April 12, 2024

Is ‘Lucky Girl Syndrome’ The Smuggest TikTok Trend Yet?

If you have scrolled on TikTok at least once in 2023 (who hasn’t? ), you’ve probably been introduced to “lucky girl syndrome”. Akin to other TikTok fads like “hot girl summer” and the “coastal grandmother aesthetic”, “lucky girl syndrome” is the phrase for people whose luck seems to always be on their side.

In one of the more viral videos, which has been viewed an impressive 4. 5 million times, TikTok user @skzzolno and her pal explain the “syndrome” and say that the practice of believing that they are “so lucky and everything works out for them” has changed their lives.

Another user, @lauragalebe, claimed that she is “one of the luckiest people” she knows, and that she gets “the most insane opportunities thrown at me out of nowhere”.

In the video, which has been viewed 2. 8 million times, Galebe added: “There is no better way to explain it than that I feel like the odds are completely in my favour. Ever since I can remember, I have always made it a point to tell everyone ‘I am so lucky’. I just always expect great things to happen to me and so they do. ”

The video has received nearly 500,000 likes, with commenters saying that this is the energy they want to bring into 2023. Some also pointed to the law of assumption, which is similar to the law of attraction (the practice made famous by The Secret), but says that we can materialise into our reality the things we assume to be true. The law of assumption was proposed by philosopher Neville Goddard, who gave a lecture on the subject in 1969.

Galebe said she wouldn’t call this practice toxic positivity, because she “genuinely believes that the best things just happen to me”.

“Try being delusional for a month and tell me if your life doesn’t change,” she concluded.

While it may not be toxic positivity, “lucky girl syndrome” is a new way for Gen Z to digest the law of assumption — and it’s rather smug.
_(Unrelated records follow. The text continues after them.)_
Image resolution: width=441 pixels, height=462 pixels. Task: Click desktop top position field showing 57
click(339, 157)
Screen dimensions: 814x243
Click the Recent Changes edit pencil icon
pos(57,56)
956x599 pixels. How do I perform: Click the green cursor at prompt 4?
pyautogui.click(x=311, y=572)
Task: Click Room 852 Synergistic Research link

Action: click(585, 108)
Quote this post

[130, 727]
Sure, some people are lucky, and things may often work out for them, but this also comes down to another major factor: privilege.
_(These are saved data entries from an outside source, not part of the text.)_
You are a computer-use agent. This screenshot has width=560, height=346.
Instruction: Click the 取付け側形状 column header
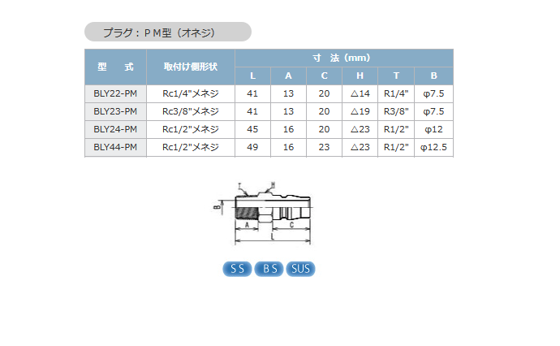click(x=191, y=67)
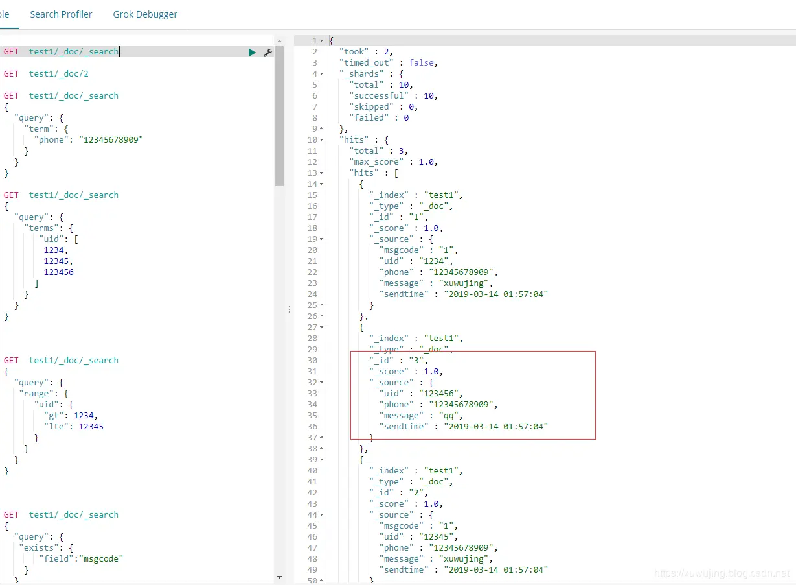796x585 pixels.
Task: Run the request with the green play icon
Action: [x=252, y=52]
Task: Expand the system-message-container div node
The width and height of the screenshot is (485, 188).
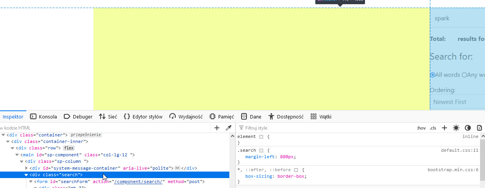Action: 26,168
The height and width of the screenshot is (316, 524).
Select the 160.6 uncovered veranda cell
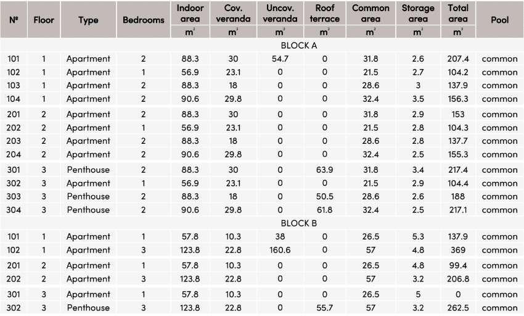coord(280,250)
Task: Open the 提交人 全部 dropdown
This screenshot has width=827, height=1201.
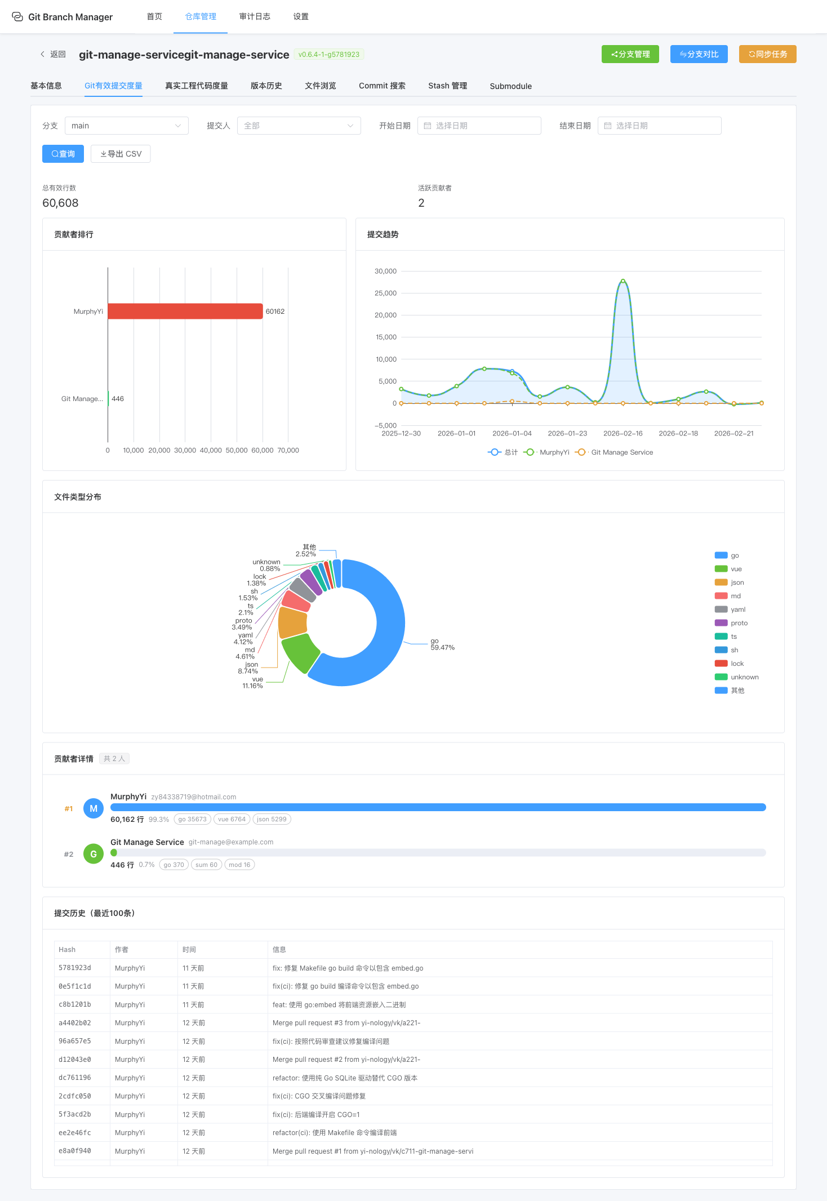Action: pos(299,126)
If we look at the top videos under the #luckygirlsyndrome hashtag, which has over 64. 8 million views collectively, many of the creators spouting the syndrome are young white women, and while we don’t know their individual socioeconomic statuses, you’re more likely to be lucky when you are in a privileged position.

“There’s a whole new generation of kids on here getting indoctrinated into New Age toxic spirituality,” TikTok user Melody Walker (@melodywritessongs) said in a video, which has been viewed over 377,000 times.

“I grew up in Northern California and this s*** has just been recycled a million times,” she added, stating that it is “racist, ableist and eugenesis roots”.

“This whole ‘lucky girl syndrome’ thing is going to feed people right into the law of assumption and law of attraction, AKA think positively at all times otherwise everything is your fault,” she explained.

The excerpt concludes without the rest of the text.